Thursday, October 08, 2015

Citation du 9 octobre 2015

Le mur interdit le passage; la frontière le régule. Dire d'une frontière qu'elle est une passoire, c'est lui rendre son dû: elle est là pour filtrer.
Régis Debray – Eloge des frontières (2010)

Dessin de Willem – Libération du 6 octobre 2015

On retrouve dans ces deux citations (je compte en effet le dessin de Willem) les deux conceptions de la frontière : le filtre et le rempart.
Régis Debray d’abord : il apporte l’éclairage de l’historien : les frontières ont d’abord été destinées non à empêcher, mais à contrôler le passage entre le territoire national et l’extérieur. On dit même qu’elles furent d’abord instituées pour vérifier que ceux qui sortaient du pays avaient bien acquitté leurs impôts ; comme quoi l’évasion fiscale ne date pas d’aujourd’hui ! L’expression « frontière passoire » n’est en effet péjorative que si on entend le terme de « frontière » dans son sens de rempart.
Willem ensuite : les frontières y sont celles de la peur – peur des autres qui eux mêmes ont peur de nous, etc. Pas besoin de beaucoup de réflexion pour saisir que ces frontières-là fragmentent, qu’elles isolent mais qu’elles ne relient pas.
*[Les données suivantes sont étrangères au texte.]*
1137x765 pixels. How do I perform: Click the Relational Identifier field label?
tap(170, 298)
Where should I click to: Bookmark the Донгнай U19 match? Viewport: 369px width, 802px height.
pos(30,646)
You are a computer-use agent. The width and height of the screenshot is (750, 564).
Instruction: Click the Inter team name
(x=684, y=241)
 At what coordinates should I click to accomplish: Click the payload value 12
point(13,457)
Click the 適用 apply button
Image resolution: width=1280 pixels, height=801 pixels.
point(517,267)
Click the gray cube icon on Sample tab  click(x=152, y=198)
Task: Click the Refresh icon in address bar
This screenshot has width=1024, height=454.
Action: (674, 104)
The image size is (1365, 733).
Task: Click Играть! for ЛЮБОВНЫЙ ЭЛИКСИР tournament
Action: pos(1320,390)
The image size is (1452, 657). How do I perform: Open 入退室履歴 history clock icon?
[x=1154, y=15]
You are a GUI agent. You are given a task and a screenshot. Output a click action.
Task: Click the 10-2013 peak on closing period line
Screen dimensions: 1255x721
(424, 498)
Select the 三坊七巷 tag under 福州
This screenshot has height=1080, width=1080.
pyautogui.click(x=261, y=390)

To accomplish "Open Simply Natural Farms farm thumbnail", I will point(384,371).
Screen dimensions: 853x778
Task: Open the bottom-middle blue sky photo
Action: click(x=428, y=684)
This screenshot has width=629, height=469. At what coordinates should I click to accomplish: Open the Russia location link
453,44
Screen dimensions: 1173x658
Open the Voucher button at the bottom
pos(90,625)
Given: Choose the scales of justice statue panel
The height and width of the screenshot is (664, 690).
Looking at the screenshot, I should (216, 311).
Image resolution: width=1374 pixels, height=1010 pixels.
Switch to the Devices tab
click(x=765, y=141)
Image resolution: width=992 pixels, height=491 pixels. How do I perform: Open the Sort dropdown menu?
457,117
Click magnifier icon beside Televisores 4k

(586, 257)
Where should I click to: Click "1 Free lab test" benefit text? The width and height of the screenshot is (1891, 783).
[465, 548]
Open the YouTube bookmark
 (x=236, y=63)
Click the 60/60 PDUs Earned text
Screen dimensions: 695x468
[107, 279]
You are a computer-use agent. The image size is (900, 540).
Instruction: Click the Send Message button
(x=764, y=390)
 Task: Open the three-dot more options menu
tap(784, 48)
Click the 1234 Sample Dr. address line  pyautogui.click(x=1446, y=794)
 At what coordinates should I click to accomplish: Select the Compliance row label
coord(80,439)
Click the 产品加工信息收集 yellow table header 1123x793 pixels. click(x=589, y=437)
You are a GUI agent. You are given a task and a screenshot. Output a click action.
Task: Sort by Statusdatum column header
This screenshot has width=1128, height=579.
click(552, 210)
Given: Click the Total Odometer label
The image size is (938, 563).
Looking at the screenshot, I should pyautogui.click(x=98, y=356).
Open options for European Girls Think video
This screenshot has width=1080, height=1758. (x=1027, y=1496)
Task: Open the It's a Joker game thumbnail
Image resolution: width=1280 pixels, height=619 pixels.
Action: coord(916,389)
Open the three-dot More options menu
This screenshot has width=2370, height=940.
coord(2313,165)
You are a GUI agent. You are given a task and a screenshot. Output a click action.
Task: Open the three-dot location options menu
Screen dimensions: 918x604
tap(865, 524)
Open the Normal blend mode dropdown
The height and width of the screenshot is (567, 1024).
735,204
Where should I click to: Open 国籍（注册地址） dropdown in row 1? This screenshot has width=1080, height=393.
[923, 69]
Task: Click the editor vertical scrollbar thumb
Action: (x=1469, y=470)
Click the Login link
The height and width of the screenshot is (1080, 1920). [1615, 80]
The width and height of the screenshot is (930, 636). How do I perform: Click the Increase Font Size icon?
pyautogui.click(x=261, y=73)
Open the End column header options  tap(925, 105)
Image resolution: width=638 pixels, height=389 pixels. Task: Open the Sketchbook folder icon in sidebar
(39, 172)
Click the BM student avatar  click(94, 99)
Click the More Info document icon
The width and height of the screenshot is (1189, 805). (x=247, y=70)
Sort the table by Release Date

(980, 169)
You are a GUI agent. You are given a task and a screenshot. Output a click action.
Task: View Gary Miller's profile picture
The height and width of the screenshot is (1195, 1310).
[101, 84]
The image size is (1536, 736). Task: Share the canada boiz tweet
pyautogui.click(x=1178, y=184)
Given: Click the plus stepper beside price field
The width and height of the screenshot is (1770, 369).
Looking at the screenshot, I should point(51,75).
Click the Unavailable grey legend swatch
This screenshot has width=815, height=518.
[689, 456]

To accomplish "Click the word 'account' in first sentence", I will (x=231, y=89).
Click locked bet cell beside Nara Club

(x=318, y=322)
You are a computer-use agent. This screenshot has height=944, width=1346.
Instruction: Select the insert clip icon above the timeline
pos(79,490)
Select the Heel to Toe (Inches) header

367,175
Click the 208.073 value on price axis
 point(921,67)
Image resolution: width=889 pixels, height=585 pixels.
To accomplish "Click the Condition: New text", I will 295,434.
La représentions la plus claire des frontières est alors le domicile privé, porte fermée, volets clos et police dans la rue pour s’assurer qu’elle est bien déserte – ou comme dans le dessin de Willem, chacun enfermé dans une tôle roulée serrée autour de lui.
--> Est-ce bien ça que nous voulons ? Si on n’est pas trop pointilleux pour définir le « nous » en question, je répondrai: plus ou moins, mais l’important est de comprendre de qui avons-nous peur ?
La frontière nous protège des étrangers, ce sont eux qui font peur,  parce qu’il y a trop d’étrange dans l’étranger ; parce que, comme disait Freud, il y a une « inquiétante étrangeté » (Das Unheimliche).
Une anecdote que Freud nous raconte pour expliquer cette inquiétude devant l’étranger : « Alors qu’il voyageait dans un train, il se leva de sa banquette pour interpeller le contrôleur. Lorsqu'il se leva, il vit un homme, à l'extérieur de son compartiment, à la silhouette antipathique, désagréable, voire inquiétante. Cet homme qu'il apercevait sans réellement distinguer ses traits était en fait son reflet que lui renvoyait la vitre de la porte. »

Et alors ? Peut-être avons-nous raison de nous méfier des étrangers dans la mesure où ils sont des hommes comme nous « Il n’y a point de bête au monde tant à craindre à l’homme que l’homme. » disait Montaigne (Essais II, 19)

Mais ça, c’est une autre histoire…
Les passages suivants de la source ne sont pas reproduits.